According to the Cox Automotive Future of Digital Retail Study released in January, consumers want to start their vehicle buying process online.
Eighty-three percent want to complete one or more purchase steps online, and 89 percent want to sign final documents at the dealership, the study concludes.
About 30 percent of Cole’s customers submit credit applications prior to getting to the dealership, having studied his inventory online and knowing exactly which vehicle they want, he said.
Putting customers at ease
But many customers are nervous about submitting personal information electronically. Some of those customers, once they make telephone contact with a person at his dealership, will part with personal information on the phone or go ahead and fill out a loan application, Cole added.
Then there are the customers who want to make sure the dealership has the vehicle they want.
“It’s, ‘We’re looking at the red pick-up, do you still have it? I don’t want you running my credit information if you don’t still have the car I’m interested in’,” Cole said.

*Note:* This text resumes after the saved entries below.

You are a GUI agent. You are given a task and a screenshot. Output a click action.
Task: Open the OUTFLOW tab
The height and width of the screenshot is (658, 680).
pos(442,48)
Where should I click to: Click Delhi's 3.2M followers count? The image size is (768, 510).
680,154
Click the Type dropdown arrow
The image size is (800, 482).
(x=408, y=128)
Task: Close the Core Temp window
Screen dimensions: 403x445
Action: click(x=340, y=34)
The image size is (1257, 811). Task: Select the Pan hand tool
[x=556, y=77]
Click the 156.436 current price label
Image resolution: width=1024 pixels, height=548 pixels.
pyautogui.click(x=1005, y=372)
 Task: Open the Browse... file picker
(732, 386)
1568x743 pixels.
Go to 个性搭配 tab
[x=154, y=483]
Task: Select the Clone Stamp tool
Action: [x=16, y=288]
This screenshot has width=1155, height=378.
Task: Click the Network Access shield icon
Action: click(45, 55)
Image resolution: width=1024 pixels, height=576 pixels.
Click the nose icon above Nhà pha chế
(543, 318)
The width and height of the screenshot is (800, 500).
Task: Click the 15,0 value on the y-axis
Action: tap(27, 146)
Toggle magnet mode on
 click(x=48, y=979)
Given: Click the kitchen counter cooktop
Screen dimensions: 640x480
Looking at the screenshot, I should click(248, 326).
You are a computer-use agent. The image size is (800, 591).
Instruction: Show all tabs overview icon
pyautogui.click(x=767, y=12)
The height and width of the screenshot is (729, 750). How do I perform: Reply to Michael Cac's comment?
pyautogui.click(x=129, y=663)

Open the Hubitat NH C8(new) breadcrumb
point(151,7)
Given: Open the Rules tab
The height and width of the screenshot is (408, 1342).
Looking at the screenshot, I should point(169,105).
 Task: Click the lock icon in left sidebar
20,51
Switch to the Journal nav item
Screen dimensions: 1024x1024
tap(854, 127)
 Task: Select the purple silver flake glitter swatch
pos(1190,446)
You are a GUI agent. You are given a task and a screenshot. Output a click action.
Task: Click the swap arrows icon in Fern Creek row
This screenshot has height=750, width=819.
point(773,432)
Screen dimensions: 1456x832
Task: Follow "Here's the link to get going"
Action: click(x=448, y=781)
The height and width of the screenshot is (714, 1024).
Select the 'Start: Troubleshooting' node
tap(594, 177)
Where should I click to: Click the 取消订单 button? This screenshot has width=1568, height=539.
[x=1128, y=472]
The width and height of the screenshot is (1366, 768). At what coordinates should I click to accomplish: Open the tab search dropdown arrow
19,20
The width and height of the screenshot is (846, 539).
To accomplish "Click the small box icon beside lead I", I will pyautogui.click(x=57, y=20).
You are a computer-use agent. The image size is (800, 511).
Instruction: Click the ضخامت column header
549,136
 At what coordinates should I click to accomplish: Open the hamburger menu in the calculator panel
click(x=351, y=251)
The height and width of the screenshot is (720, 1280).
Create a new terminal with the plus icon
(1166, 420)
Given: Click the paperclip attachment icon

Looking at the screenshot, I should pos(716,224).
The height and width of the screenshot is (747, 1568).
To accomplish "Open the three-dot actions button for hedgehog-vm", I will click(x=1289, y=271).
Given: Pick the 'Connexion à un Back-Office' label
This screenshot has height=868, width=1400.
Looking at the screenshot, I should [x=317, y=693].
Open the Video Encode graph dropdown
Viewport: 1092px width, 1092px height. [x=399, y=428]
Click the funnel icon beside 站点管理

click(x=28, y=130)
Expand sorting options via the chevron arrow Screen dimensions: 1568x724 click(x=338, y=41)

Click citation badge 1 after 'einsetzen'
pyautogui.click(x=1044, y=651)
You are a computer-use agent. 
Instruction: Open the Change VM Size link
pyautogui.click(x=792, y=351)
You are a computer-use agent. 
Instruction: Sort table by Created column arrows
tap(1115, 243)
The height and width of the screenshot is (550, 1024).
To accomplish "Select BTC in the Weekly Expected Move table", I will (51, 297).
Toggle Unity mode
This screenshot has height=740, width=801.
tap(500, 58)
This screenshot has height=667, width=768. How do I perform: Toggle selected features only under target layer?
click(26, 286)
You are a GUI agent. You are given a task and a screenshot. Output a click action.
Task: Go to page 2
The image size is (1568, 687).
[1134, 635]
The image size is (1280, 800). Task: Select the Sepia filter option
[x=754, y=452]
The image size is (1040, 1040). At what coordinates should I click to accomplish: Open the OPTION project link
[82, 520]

Though it is quite common for consumers to apply for loans via a dealership’s or lender’s website or mobile apps that connect to digital marketplaces, dealers should take precautions, too, said Dave Robertson, executive director of the Association of Finance and Insurance Professionals.
For example, dealers should always make sure that financial forms include permission from the consumer to obtain their credit report, he said.
To cut down on identify fraud, dealers should include questions on the application that asks consumers to provide information such as the address of their previous residence or the balance on their mortgage within a range of $10,000, he added.
“Both of those things I can confirm on the credit history report,” Robertson said.
Identify, eliminate speedbumps
Like virtually all dealers, Cole knows where the finance speed bumps are. Having credit applications ahead of the dealership visit helps his F&I managers alert consumers when to gather documentation such as tax returns, payroll check stubs and utility bills, he said.
“You may need a longer term, a lender that does 84 months, or you may need a couple more verifications to get that customer a low interest rate, or you’ve got a customer that is upside down (in their current vehicle loan), and we’ve got a lender that does that type of financing,” he said.
“If we have this (credit application) at 8 a.m. we can work on it all day. But if you come in in the evening, I’m sorry that lender is gone for the day.”